EXERCISE DESCRIPTION: Images are not part of the copy; write out the rest of the data exactly as given.

(Source data)
<<<<

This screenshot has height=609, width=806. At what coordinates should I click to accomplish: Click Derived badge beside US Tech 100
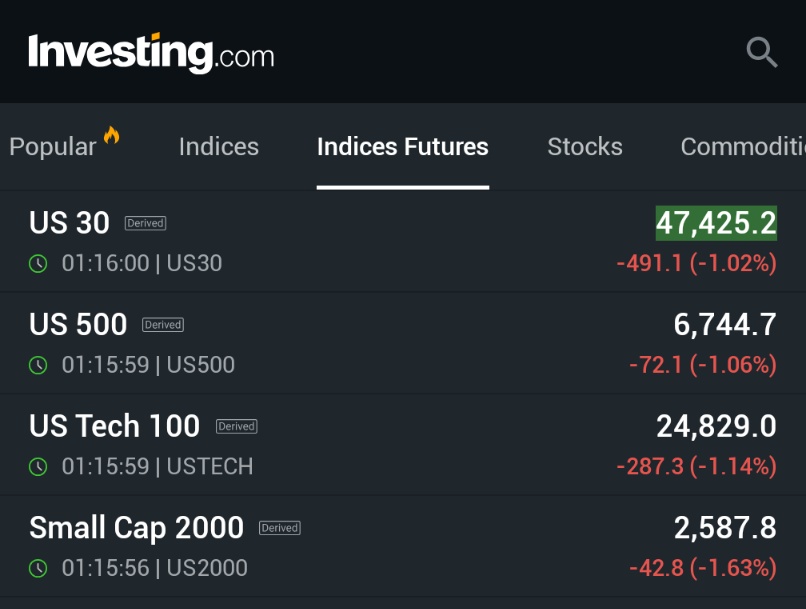click(236, 426)
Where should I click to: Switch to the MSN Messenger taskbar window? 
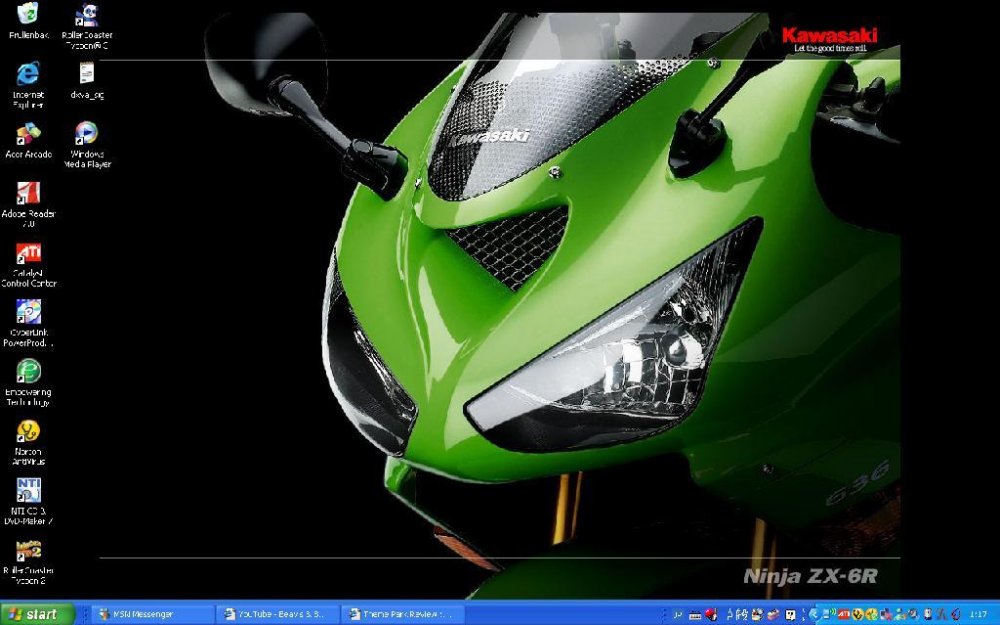coord(154,614)
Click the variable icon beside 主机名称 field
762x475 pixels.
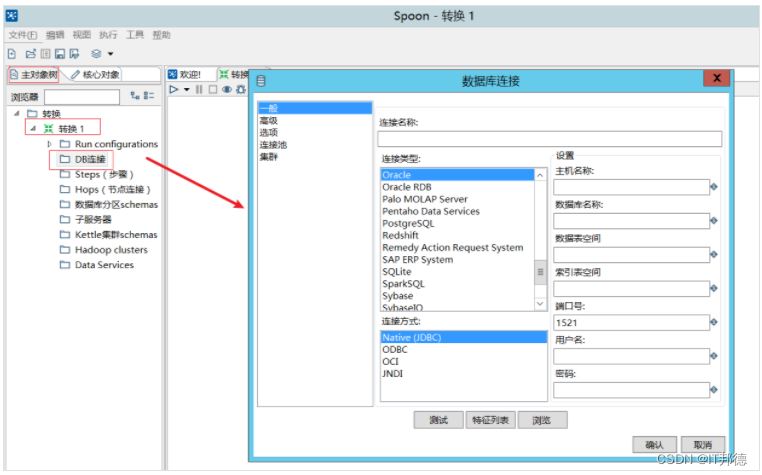(x=714, y=186)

>>>>

WRITTEN REPLY:
This screenshot has height=609, width=806. At what coordinates should I click to accomplish: Click Derived badge beside US Tech 100
click(236, 426)
Where should I click to: Switch to the MSN Messenger taskbar window? 
coord(154,614)
Click the variable icon beside 主机名称 field
762x475 pixels.
(x=714, y=186)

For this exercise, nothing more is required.